▶ Passage for review
>>>

Who can remember when this was all just fields? Shiny, stripy, bright green fields, lying under fluffy white clouds and skies bluer than the liquid in an Always ad. All right, it wasn't all just fields; there were neon-lit casinos, crumbling ancient temples and cities in the clouds, too.
Yes, there were also giant industrial complexes so huge their purpose was probably something to do with chemical warfare and Iran. But these were fun to explore, so long as you could keep from drowning in the rivers of toxic waste.
And who inhabited these wondrous worlds? Not zombies, Nazis, mutants or drug dealers. Just a blue hedgehog, some small furry animals trapped inside robots and a fat man in a space helicopter. Good times.
But then it all went wrong. The Sonic series failed to make a successful transition into the brave new 3D world. Seeing our hero struggling round environments he wasn't designed to inhabit was painful, like watching your Grandma try to find a nice comfy pair of slippers in Urban Outfitters.

<<<

▶ Requirement
Reproduce everything from "Who can remember" down to "of toxic waste." in the Sonic review, word for word. Draw only on the Sonic review above.

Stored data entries
>>>

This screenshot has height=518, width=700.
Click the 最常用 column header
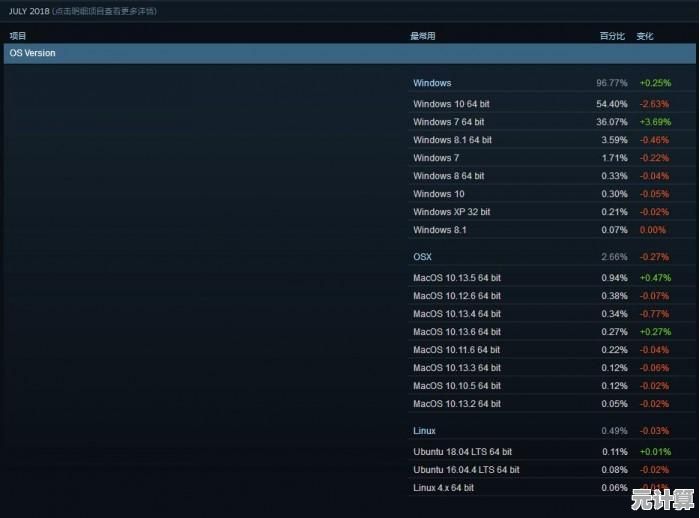coord(423,36)

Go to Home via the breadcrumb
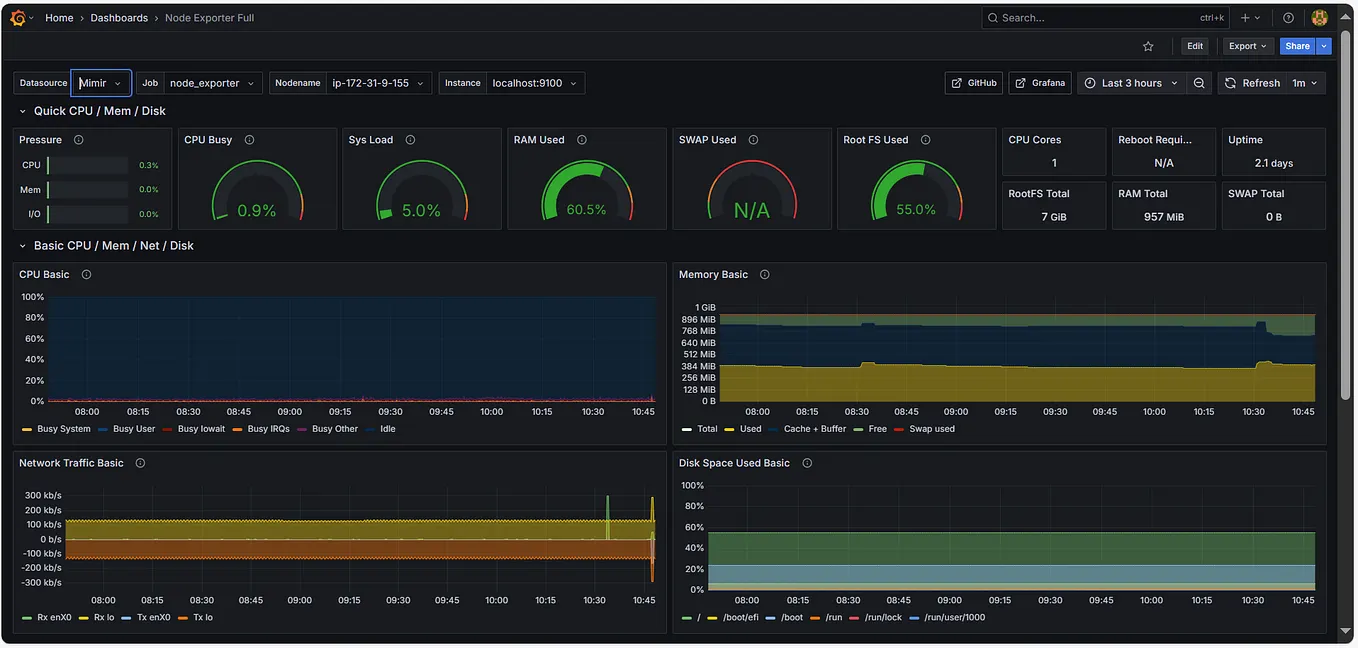click(59, 17)
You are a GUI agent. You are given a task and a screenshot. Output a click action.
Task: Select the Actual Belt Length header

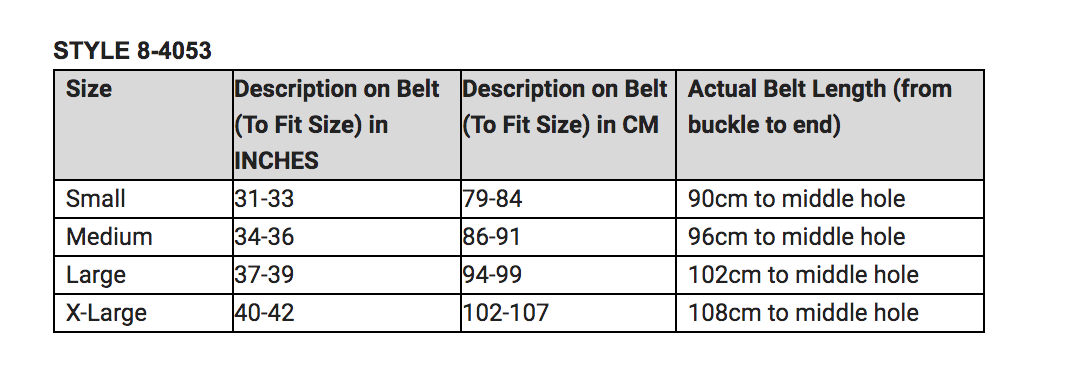click(830, 125)
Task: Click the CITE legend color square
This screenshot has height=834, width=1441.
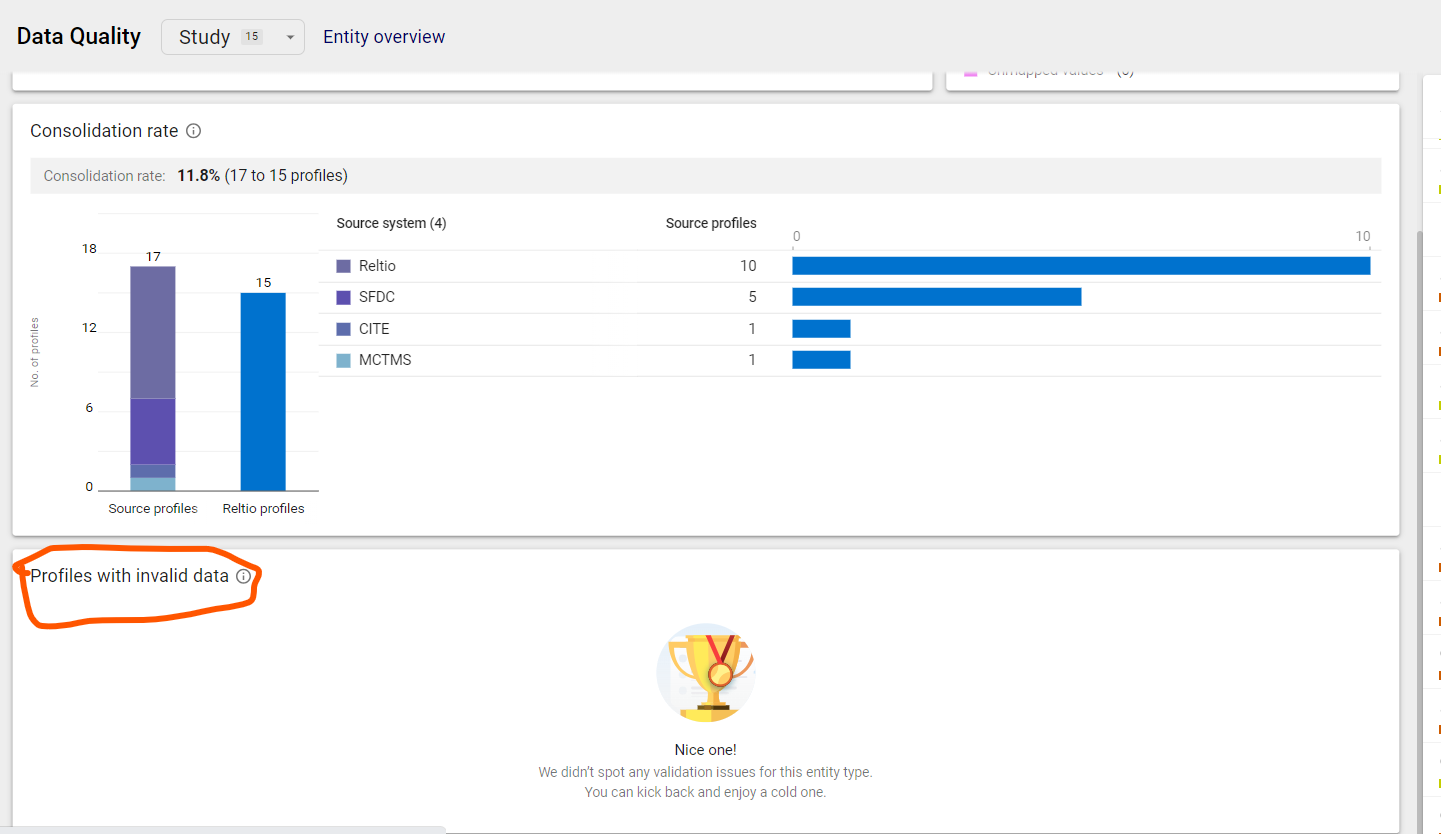Action: pos(341,328)
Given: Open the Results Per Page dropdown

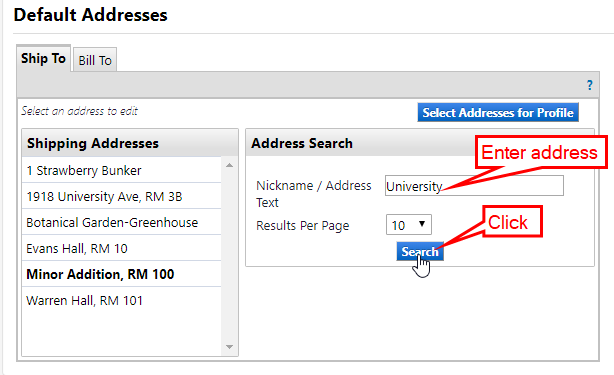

<<<

▶ Exercise answer
Who can remember when this was all just fields? Shiny, stripy, bright green fields, lying under fluffy white clouds and skies bluer than the liquid in an Always ad. All right, it wasn't all just fields; there were neon-lit casinos, crumbling ancient temples and cities in the clouds, too.
Yes, there were also giant industrial complexes so huge their purpose was probably something to do with chemical warfare and Iran. But these were fun to explore, so long as you could keep from drowning in the rivers of toxic waste.